In a hard-hitting attack on the UK audit and corporate governance watchdog, the LAPFF called for the FRC to be replaced with an independent companies commission.

The LAPFF said: “One reason why the FRC is failing is because it was never set up properly in the first place. The Treasury Select Committee described the position of the FRC as ‘inexplicable as it is unacceptable’.

“We agree and believe that Downing Street needs to take an active interest in the position of the FRC; it falls so far short of the standards expected in public life, it warrants intensive investigation.”

LAPFF also noted that, despite being a public authority, the FRC is not fully subject to the Freedom of Information Act.

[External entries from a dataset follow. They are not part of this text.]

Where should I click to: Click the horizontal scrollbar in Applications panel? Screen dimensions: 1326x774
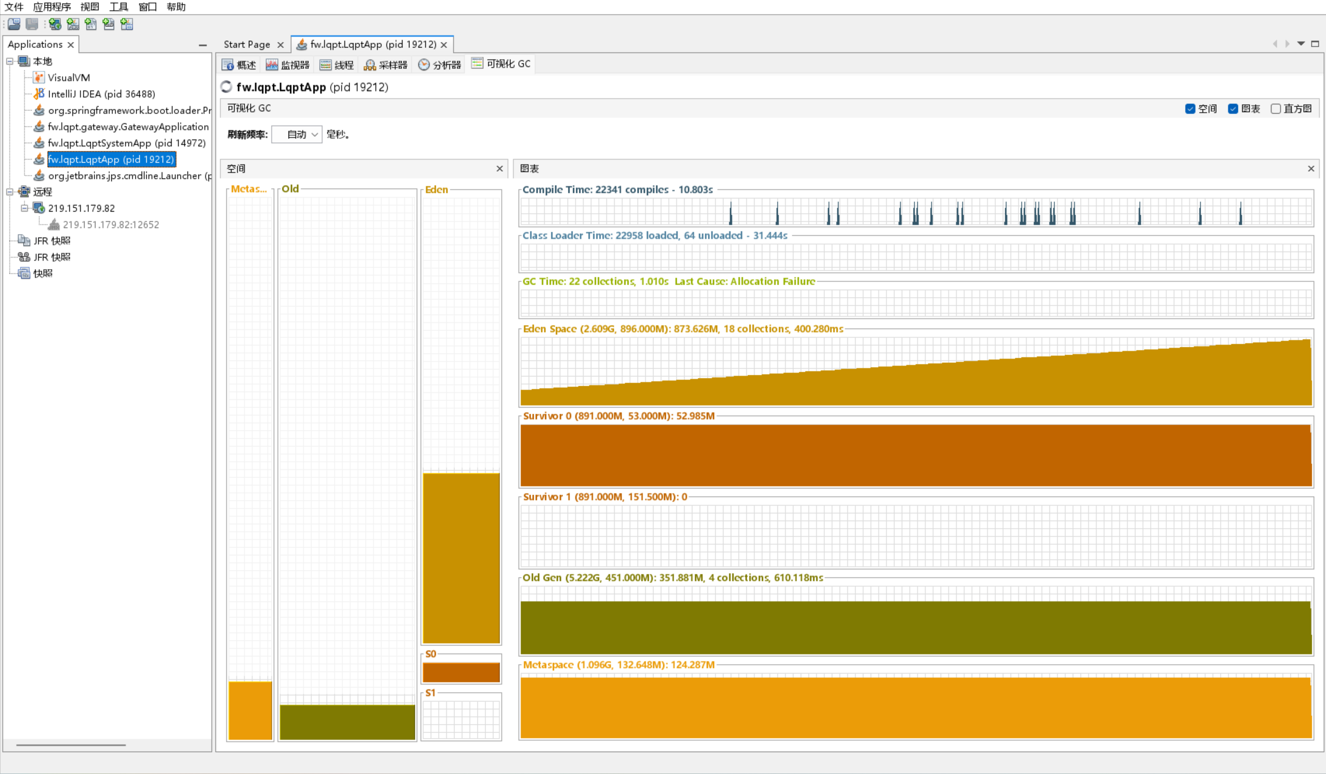coord(71,745)
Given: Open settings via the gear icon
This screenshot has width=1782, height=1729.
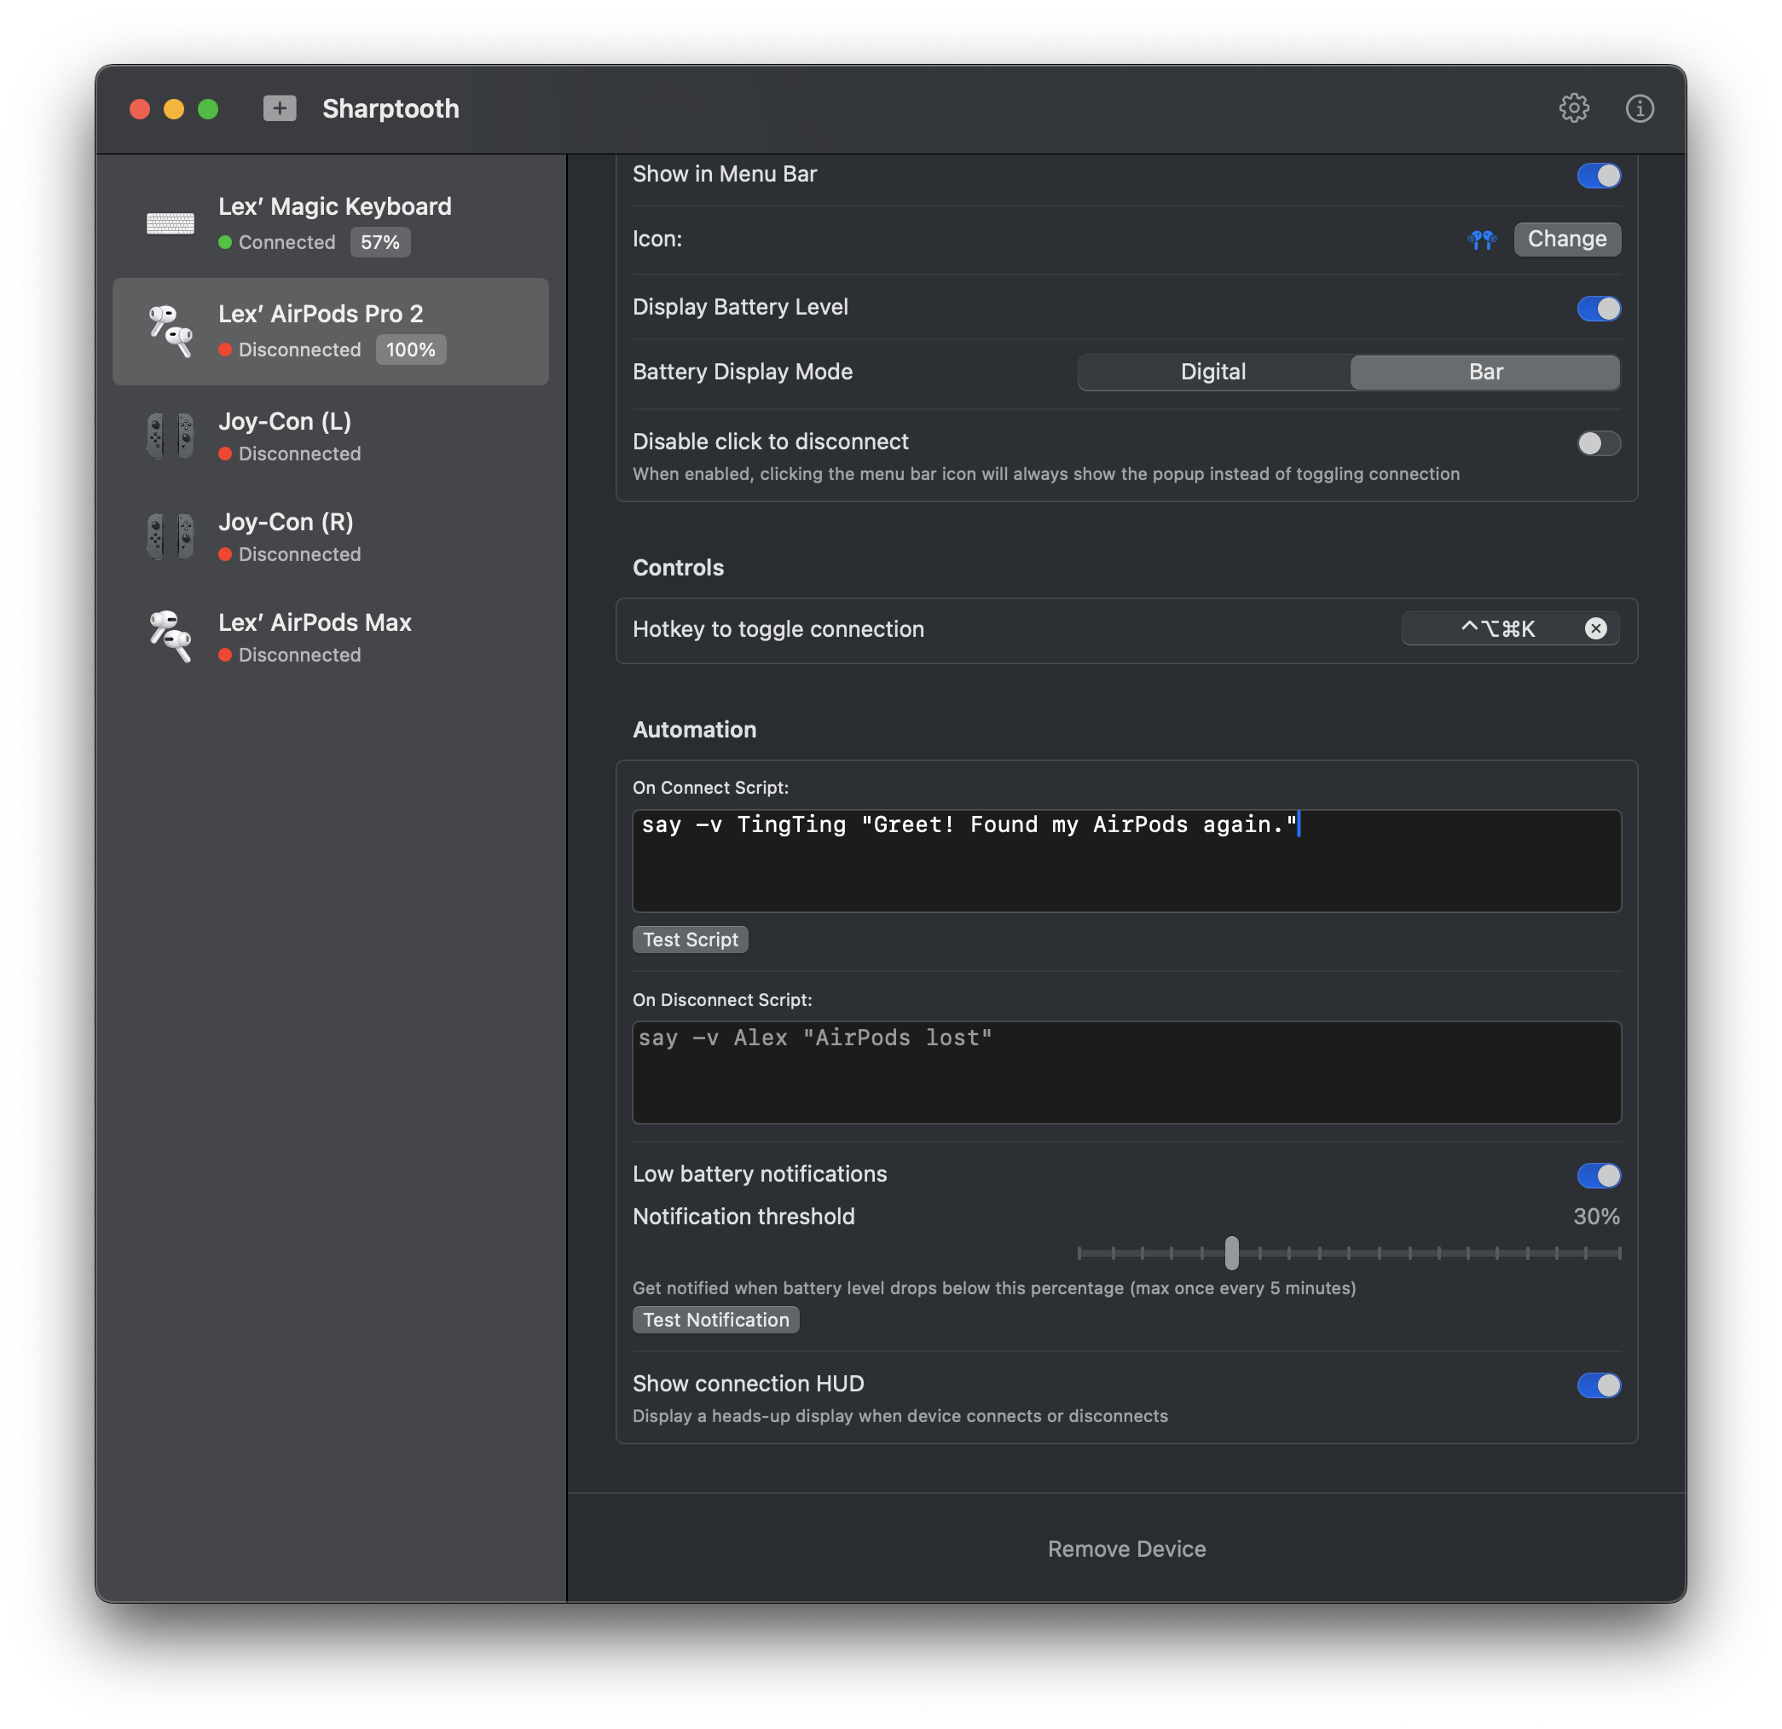Looking at the screenshot, I should click(1574, 108).
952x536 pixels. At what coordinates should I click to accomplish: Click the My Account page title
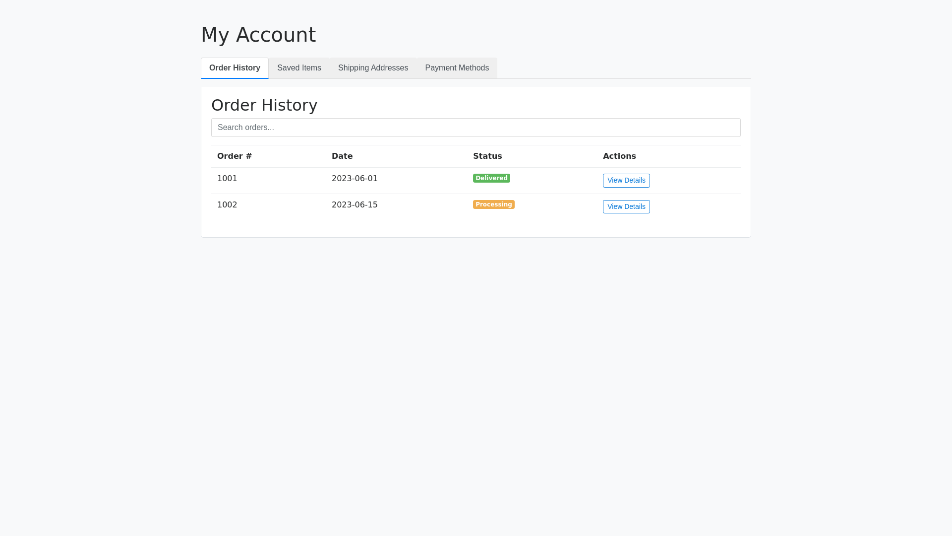258,35
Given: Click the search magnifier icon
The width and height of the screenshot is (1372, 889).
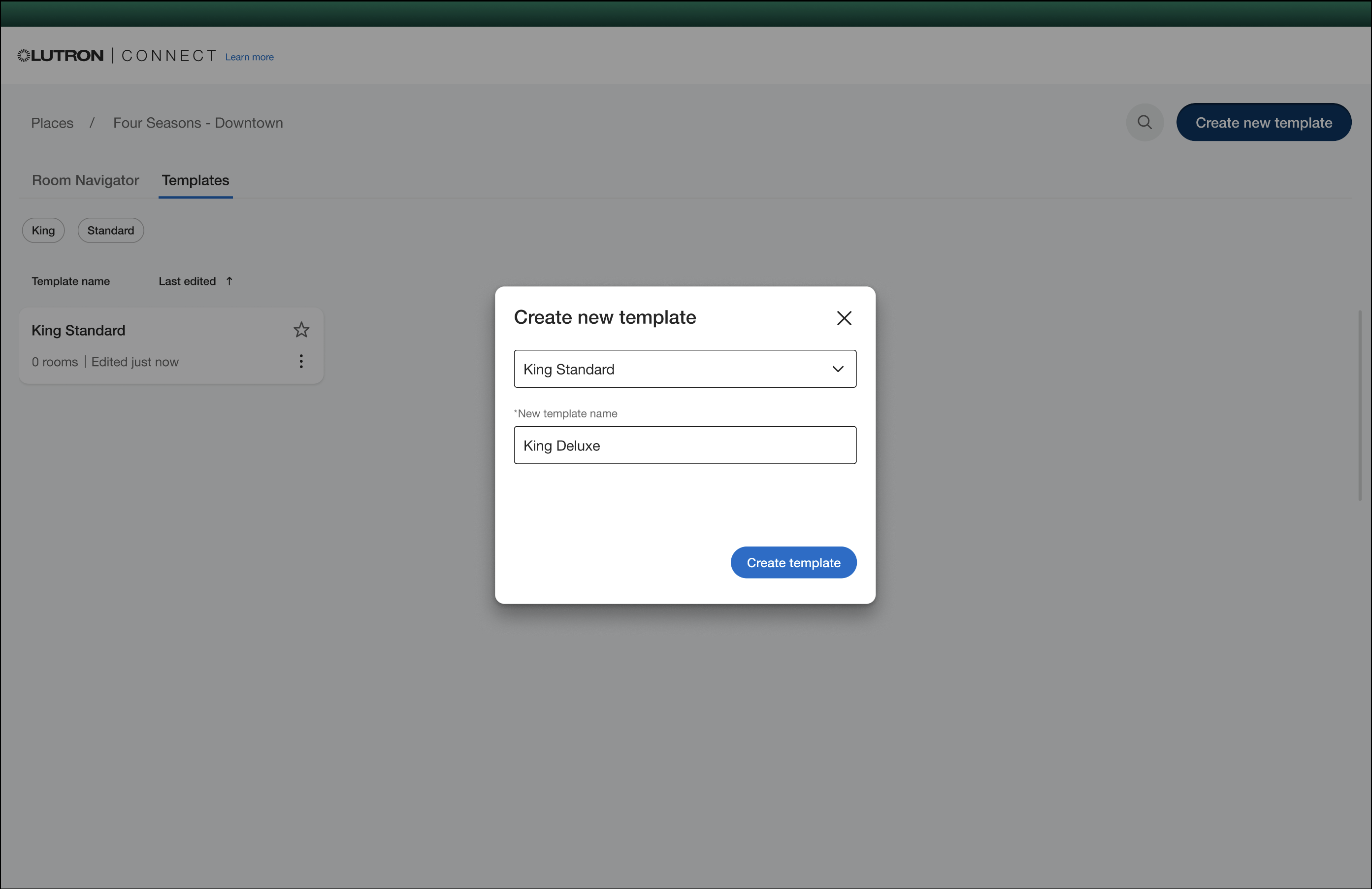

The call came as part of LAPFF’s submission to a consultation on corporate governance from the Department for Business, Energy, and Industrial Strategy (BEIS). The consultation on the BEIS green paper closed on 17 February.

The green paper sought comments on executive pay, strengthening the employee and customer voice, and corporate governance in large private businesses. 

The FRC plans to launch a separate review of UK corporate governance later this year.

The LAPFF believes that the FRC has failed to enforce the Companies Act 2006 in respect of both the ‘true and fair’ accounting requirement and, more recently, in relation to the duty on directors to report compliance with s172 of the Companies Act. This requires company directors to act in the best interests of the success of their company.

It says a director must “act in the way he considers, in good faith, would be most likely to promote the success of the company for the benefit of its members as a whole.”

The watchdog recently told IPE that it needs additional powers to force directors to report on how they have complied with s172.

In its submission to BEIS, it repeated its call to be given more powers.

The LAPFF, however, claims that the FRC has got the law wrong.

The forum told BEIS: “First, the FRC has cited a lack of prescriptive reporting methods in the legislation as the means to deny the prescribed purpose of the legislation.

“The falsity of that argument is betrayed by the green paper itself, which sets out that the lack of prescriptive methods is deliberate to enable flexibility in delivering the prescribed purpose.”

The LAPFF also argued that the FRC has misread s414(1) of the Companies Act and overlooked the fact that it already has the power to enforce reporting under s172.

Meanwhile, the Department for Work and Pensions (DWP) also weighed into the debate over s172 in the wake of the BHS Pension Fund scandal.

In its consultation response, the DWP said it wanted company directors to be forced to take specific account of both past employees and pensioners when discharging their duties.

In support of its call, the DWP noted that Legal & General had warned that the BHS collapse was “perhaps more to do with the application of directors’ duties by those directors in question” than deficiencies in legislation.

The DWP also noted that Legal & General had suggested that there was “scope for the application and enforceability of directors’ duties to be scrutinised through the courts” rather than through further prescription at this stage.